(Collected data entries)
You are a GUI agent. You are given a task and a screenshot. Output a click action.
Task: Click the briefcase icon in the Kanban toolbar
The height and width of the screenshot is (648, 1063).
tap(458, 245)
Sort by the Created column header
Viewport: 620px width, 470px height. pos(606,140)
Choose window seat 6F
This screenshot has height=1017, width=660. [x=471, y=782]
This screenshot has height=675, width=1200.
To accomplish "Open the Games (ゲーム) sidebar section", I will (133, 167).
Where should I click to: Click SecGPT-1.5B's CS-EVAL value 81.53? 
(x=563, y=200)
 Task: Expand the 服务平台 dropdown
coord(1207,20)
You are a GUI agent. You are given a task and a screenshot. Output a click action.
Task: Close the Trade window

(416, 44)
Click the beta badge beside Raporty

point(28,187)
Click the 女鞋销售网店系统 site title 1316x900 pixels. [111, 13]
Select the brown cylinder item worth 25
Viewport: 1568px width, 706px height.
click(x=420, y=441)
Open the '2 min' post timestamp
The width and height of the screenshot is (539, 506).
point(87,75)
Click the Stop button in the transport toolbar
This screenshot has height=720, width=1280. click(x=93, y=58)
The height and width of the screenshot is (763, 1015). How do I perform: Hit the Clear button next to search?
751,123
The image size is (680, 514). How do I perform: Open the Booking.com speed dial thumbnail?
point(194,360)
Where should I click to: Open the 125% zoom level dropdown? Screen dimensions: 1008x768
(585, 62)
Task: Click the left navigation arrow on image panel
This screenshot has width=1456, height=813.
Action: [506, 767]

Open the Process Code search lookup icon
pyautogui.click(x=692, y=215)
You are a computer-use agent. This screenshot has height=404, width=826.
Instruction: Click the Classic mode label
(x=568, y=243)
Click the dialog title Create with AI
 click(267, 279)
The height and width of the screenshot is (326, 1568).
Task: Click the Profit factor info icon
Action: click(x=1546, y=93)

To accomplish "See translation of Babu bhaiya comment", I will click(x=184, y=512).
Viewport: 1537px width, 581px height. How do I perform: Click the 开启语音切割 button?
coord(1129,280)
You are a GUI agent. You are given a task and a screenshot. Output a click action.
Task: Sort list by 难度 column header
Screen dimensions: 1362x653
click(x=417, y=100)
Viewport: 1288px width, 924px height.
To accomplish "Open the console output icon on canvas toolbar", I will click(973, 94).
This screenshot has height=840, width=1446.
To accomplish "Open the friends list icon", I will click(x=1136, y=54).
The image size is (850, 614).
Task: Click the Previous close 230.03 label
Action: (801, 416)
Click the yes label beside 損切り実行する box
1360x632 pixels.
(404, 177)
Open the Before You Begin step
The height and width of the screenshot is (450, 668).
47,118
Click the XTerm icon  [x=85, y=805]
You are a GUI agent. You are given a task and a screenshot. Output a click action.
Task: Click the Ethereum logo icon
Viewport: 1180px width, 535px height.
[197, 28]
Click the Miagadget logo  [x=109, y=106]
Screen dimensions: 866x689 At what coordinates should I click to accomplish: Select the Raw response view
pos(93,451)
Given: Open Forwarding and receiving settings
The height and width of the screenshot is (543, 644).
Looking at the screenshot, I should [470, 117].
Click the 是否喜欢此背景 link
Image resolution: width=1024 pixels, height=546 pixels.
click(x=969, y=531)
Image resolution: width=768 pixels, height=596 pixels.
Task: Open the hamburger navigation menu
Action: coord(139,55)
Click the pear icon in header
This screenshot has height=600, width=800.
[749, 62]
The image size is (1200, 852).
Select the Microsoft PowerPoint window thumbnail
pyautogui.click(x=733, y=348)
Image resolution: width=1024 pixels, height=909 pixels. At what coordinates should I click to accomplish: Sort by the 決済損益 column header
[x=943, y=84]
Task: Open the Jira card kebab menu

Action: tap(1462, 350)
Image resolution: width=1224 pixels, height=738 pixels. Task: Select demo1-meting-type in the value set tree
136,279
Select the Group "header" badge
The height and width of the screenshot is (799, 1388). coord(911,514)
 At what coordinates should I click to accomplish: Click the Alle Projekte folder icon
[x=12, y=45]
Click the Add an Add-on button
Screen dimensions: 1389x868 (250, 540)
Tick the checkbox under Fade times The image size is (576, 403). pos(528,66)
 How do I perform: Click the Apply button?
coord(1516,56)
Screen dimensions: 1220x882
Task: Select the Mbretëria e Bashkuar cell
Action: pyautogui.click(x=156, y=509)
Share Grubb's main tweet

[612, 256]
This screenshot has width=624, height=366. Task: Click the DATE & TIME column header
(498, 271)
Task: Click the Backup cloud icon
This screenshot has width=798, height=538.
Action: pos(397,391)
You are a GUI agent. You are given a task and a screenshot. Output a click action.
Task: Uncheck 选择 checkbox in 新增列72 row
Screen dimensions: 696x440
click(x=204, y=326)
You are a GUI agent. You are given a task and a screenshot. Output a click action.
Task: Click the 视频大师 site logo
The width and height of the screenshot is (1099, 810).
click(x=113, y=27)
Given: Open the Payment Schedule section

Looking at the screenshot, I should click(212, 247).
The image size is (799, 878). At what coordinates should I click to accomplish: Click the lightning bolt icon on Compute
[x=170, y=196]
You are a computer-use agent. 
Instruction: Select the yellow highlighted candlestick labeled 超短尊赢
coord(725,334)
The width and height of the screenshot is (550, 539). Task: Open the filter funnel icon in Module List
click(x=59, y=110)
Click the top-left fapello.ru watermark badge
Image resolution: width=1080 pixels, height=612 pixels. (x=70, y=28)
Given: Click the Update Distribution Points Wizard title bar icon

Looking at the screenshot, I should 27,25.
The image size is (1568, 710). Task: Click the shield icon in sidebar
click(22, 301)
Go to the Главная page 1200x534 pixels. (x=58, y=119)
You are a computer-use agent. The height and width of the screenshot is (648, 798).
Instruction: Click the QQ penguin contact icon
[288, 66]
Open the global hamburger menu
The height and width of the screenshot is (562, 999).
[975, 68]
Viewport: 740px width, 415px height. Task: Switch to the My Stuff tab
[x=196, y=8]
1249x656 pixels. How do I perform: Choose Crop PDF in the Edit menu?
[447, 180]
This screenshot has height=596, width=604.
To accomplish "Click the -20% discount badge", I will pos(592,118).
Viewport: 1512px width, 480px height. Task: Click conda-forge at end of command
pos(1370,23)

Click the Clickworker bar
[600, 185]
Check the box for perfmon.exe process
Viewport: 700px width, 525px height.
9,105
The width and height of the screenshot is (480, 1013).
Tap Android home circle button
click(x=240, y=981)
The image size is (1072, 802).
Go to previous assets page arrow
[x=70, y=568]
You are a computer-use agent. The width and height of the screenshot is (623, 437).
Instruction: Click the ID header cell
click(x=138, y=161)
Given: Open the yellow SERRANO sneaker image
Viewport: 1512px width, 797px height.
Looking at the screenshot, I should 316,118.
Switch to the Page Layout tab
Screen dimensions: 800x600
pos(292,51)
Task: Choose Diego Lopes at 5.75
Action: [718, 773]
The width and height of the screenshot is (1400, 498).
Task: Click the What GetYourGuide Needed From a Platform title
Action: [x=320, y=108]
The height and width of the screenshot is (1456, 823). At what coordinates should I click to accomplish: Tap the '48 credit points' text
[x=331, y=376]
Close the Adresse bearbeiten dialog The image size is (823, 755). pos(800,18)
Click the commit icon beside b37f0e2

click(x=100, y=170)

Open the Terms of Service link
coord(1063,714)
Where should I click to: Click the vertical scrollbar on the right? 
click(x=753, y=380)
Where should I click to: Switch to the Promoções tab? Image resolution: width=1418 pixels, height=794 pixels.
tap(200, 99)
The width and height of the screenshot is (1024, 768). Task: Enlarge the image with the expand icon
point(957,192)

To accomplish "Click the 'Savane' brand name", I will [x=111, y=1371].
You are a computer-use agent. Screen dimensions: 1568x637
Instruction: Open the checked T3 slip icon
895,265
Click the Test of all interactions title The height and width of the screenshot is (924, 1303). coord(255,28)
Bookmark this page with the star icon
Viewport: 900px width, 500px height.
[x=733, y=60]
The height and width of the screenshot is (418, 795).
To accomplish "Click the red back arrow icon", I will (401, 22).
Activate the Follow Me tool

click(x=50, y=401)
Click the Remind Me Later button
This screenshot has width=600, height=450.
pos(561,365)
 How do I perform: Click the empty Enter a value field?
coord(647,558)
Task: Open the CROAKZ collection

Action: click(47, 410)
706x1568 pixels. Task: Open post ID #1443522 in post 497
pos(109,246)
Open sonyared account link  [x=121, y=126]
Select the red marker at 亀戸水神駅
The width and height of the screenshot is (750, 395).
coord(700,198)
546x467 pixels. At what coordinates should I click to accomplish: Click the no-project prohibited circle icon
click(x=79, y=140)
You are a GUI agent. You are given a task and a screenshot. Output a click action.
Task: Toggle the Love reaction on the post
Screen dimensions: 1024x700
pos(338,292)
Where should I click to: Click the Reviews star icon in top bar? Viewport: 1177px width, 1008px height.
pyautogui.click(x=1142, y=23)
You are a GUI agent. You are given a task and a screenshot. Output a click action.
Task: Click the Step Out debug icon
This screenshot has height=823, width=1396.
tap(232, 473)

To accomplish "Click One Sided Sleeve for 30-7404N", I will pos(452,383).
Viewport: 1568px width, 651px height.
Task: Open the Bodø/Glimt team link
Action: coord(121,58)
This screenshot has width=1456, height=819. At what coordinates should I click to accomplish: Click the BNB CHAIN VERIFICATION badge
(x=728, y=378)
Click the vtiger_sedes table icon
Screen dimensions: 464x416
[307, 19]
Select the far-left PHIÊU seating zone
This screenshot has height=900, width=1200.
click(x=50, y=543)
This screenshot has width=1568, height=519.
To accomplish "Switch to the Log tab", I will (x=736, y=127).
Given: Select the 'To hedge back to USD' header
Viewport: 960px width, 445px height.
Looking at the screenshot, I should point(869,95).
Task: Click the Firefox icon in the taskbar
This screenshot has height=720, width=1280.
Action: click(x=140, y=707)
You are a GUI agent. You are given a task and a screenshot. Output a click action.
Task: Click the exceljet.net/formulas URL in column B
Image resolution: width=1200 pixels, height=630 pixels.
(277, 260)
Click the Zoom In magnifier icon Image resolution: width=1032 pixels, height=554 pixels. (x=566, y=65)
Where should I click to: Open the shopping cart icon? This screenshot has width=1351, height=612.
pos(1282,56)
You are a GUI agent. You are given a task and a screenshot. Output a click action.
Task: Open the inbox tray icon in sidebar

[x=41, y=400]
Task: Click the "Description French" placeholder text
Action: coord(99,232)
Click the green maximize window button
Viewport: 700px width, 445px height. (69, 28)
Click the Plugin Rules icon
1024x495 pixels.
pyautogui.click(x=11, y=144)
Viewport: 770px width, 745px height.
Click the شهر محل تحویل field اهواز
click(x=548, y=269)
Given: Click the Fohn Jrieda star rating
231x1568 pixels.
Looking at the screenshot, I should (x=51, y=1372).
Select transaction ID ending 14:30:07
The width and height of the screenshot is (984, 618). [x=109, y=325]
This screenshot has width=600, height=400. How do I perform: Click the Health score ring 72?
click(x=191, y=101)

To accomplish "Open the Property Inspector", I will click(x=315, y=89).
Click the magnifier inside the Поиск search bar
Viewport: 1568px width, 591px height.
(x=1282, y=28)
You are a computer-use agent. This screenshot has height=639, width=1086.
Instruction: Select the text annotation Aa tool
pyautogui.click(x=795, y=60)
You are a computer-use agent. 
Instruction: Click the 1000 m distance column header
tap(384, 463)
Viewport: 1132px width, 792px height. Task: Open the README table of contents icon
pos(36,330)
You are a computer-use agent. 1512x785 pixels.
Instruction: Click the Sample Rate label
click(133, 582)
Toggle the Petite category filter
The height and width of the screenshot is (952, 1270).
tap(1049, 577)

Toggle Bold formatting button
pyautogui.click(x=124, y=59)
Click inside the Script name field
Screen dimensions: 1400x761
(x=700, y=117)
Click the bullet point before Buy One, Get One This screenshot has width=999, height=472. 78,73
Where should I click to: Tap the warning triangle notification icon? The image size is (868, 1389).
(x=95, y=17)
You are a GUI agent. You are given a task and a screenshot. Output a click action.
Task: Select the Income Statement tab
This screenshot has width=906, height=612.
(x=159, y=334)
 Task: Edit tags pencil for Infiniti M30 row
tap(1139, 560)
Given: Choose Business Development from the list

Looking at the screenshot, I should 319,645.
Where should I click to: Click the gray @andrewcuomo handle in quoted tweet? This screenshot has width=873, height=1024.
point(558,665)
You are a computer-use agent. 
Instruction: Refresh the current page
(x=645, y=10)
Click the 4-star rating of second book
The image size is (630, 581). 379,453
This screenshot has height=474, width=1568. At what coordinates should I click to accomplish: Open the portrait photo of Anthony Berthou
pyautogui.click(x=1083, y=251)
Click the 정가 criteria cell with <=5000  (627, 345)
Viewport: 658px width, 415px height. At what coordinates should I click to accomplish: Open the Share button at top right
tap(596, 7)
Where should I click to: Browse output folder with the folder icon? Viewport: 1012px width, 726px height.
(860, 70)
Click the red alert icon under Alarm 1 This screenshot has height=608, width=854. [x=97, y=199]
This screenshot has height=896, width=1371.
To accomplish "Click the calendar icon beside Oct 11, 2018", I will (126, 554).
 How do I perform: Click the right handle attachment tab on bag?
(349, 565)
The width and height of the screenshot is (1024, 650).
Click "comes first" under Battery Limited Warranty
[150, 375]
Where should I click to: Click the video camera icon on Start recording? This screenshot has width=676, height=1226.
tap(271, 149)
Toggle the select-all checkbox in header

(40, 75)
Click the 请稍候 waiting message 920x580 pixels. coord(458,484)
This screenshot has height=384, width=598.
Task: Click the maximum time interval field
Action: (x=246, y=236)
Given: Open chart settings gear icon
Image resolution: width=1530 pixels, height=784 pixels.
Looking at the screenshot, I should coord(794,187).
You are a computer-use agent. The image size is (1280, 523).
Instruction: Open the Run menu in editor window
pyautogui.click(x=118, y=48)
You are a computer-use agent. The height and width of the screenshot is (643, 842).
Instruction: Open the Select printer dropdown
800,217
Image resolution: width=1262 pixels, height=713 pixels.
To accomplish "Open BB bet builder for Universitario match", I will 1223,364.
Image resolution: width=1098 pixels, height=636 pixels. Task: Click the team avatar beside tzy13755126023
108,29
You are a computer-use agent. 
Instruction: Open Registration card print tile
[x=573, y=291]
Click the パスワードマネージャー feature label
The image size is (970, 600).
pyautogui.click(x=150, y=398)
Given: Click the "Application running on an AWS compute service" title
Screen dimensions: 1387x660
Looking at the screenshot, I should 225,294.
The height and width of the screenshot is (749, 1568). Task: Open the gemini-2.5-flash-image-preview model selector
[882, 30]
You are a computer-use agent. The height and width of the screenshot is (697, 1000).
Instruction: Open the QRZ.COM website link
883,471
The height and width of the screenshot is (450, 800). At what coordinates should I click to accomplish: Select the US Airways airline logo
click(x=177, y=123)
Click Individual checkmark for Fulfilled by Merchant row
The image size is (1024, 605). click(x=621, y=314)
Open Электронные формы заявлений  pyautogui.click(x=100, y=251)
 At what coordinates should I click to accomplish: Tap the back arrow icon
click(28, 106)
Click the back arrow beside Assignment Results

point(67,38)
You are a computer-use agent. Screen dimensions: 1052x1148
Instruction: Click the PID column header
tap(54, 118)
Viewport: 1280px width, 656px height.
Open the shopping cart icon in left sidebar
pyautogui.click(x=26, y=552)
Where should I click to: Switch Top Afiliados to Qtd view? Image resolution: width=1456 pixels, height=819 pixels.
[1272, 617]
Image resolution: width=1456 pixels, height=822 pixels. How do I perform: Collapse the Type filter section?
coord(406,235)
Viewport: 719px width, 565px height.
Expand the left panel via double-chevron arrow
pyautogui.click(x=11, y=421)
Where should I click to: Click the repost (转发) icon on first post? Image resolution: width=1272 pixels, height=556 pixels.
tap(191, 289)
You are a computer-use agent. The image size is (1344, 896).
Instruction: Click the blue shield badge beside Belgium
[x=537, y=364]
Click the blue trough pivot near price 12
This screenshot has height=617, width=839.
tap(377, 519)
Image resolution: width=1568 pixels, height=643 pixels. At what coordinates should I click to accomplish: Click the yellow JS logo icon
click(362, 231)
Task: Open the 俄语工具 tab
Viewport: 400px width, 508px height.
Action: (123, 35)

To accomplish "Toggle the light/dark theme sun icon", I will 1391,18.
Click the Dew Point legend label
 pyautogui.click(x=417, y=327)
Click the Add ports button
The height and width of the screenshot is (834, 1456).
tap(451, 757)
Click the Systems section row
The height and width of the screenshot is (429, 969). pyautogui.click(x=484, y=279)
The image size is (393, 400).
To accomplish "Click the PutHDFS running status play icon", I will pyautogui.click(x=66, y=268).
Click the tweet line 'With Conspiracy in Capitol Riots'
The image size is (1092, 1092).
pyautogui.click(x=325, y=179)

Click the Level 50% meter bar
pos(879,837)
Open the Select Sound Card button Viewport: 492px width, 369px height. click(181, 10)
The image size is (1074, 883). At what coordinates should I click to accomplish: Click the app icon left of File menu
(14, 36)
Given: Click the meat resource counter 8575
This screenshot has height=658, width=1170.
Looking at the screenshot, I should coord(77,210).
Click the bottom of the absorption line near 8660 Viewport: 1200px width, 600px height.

Exercise instructions
Take the records above and return, word for word, only the lines that fall from the line with "Task: Click the left" to the line with "has height=404, width=826.", both of them included.

Problem solution
Task: Click the left navigation arrow on image panel
This screenshot has width=1456, height=813.
Action: [506, 767]

Open the Process Code search lookup icon
pyautogui.click(x=692, y=215)
You are a computer-use agent. This screenshot has height=404, width=826.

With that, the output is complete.